Mettete una piccola porzione di impasto nei quadratini ritagliati, cercando di allungarlo un pochino in orizzontale (così sarà più facile piegare i cappelletti); inumidite con la punta del dito due dei lati del quadrato e piegate in modo da ottenere un triangolo (se non è chiaro date uno sguardo qui – santo sempre gennarino); poi prendete i due lato del triangolo e portateli davanti, bagnate anche quelli e uniteli. È cento volte più facile a farsi che a dirsi.
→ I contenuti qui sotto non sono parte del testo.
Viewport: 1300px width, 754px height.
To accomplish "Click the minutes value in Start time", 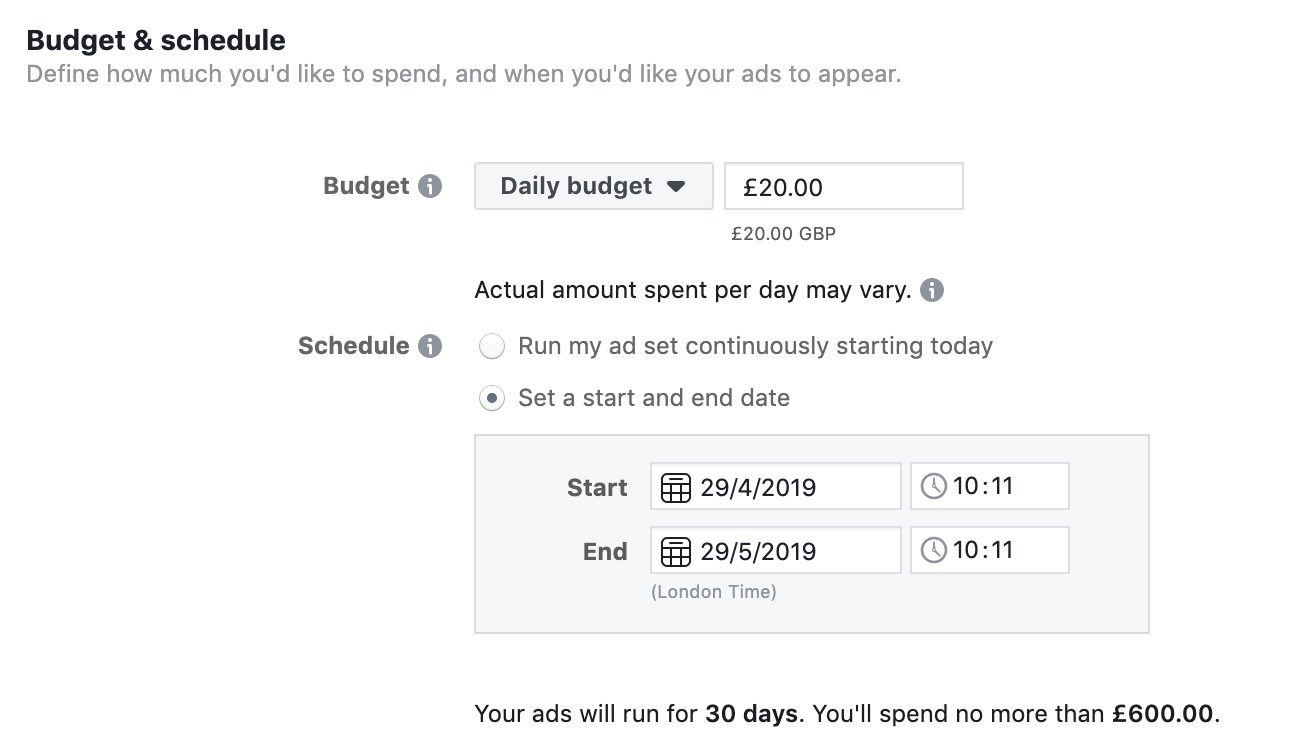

Man mano che preparate i tortellini appoggiateli su un canovaccio infarinato. Intanto sgrassate il brodo con una schiumarola e mettetelo sul fuoco a bollire allegramente, fino a quando non si riduce alla quantità che vi serve (e non ha più un sapore di acqua ma di brodo!).

Appena i cappelletti sono tutti pronti (ci vorrà almeno un’oretta, a seconda della vostra manualità) cuoceteli due o tre minuti nel brodo (assolutamente mai cuocere i cappelletti in acqua perché buona parte del sapore del ripieno verrebbe diluita irrimediabilmente) e serviteli immediatamente, fumanti, con un’altra spolverata di parmigiano, un po’ di pepe macinato e timo fresco.